§ **Required work**:
Every line with "screenshot" in it should be copied from the data.

§ **Extracted entries**:
-- Opening Marker --
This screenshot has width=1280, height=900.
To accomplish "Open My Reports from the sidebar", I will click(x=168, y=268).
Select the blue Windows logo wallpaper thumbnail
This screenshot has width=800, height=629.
-- Closing Marker --
-- Opening Marker --
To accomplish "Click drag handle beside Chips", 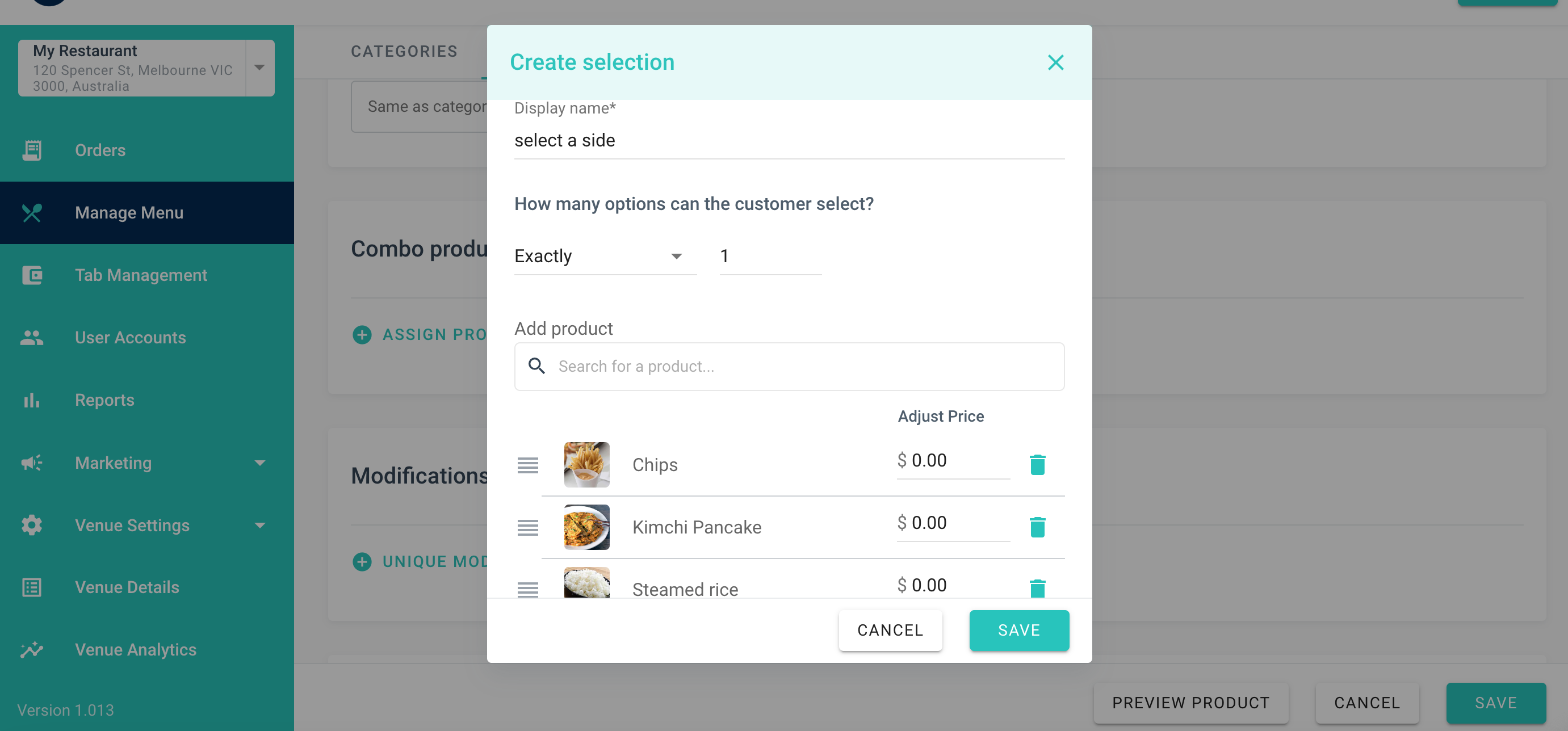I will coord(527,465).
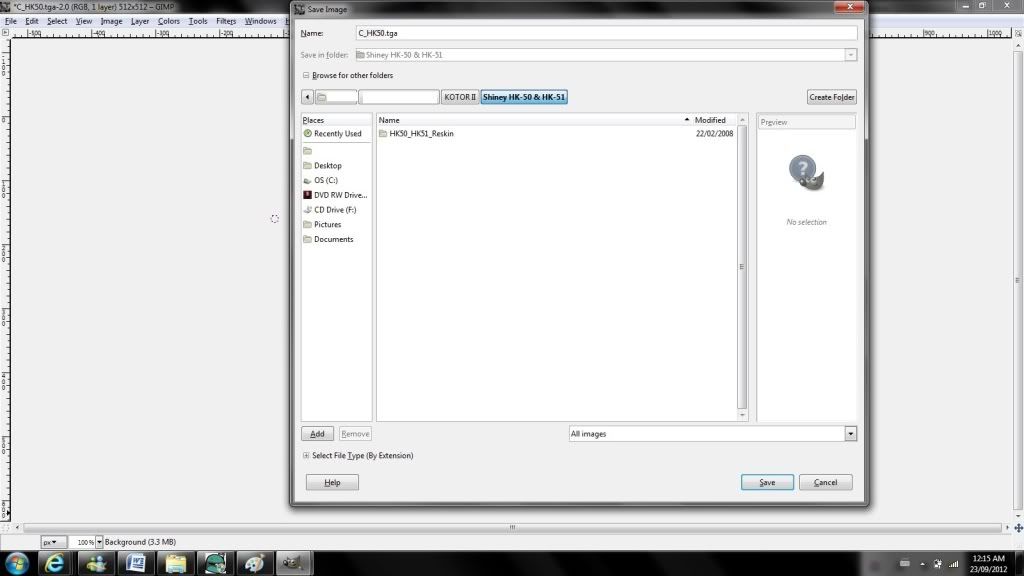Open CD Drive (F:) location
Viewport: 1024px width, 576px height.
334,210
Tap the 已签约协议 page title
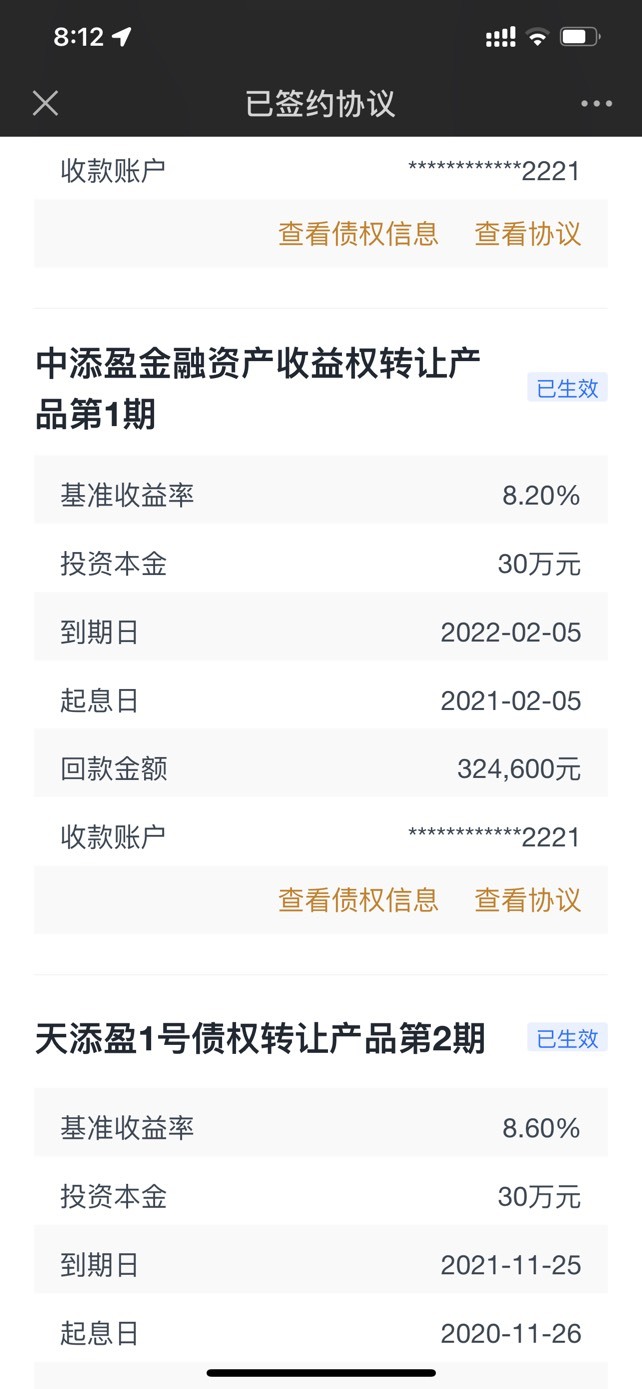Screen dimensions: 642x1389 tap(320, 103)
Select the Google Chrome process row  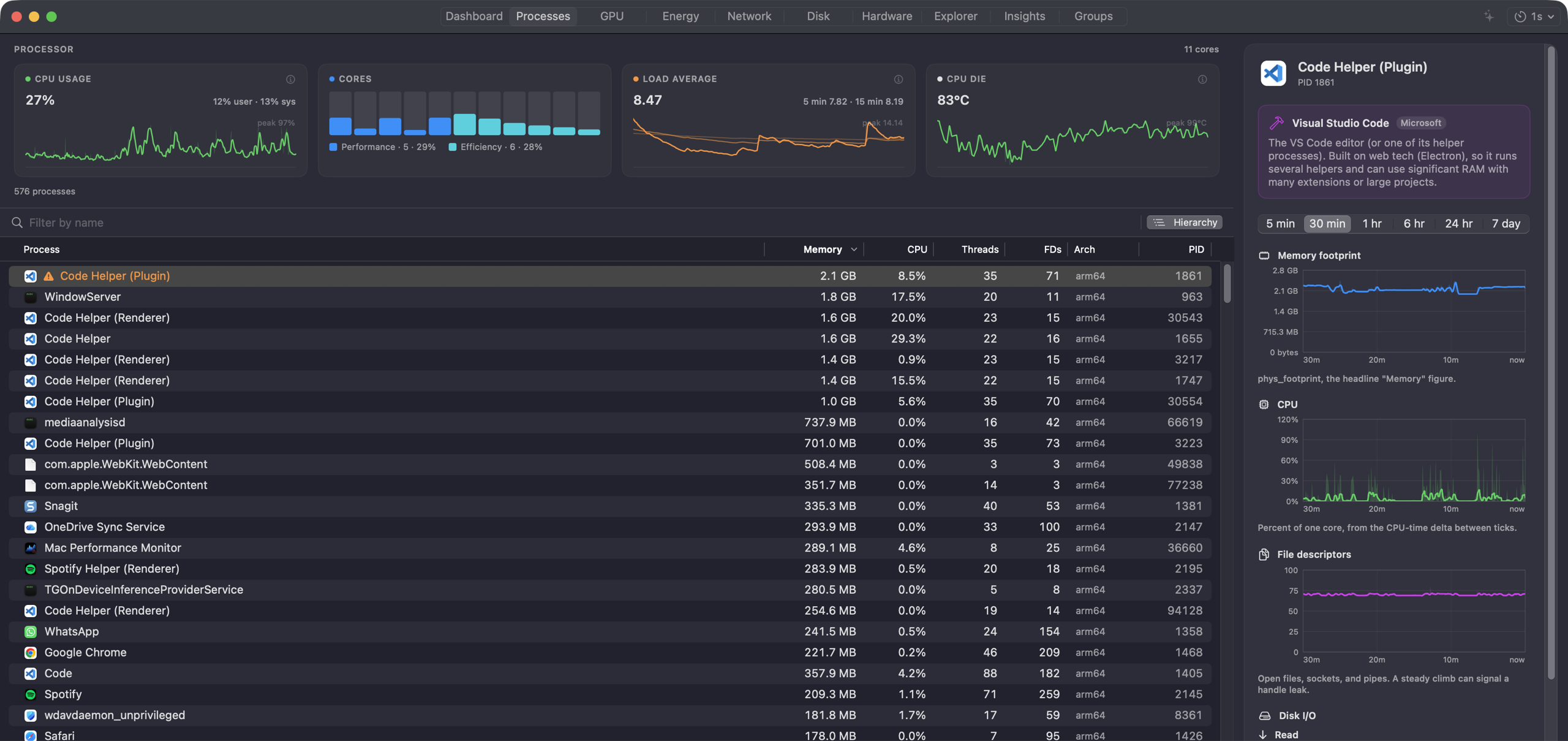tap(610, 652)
-- Closing Marker --
§ **Solution to this task**:
This screenshot has width=1280, height=900.
This screenshot has width=800, height=629.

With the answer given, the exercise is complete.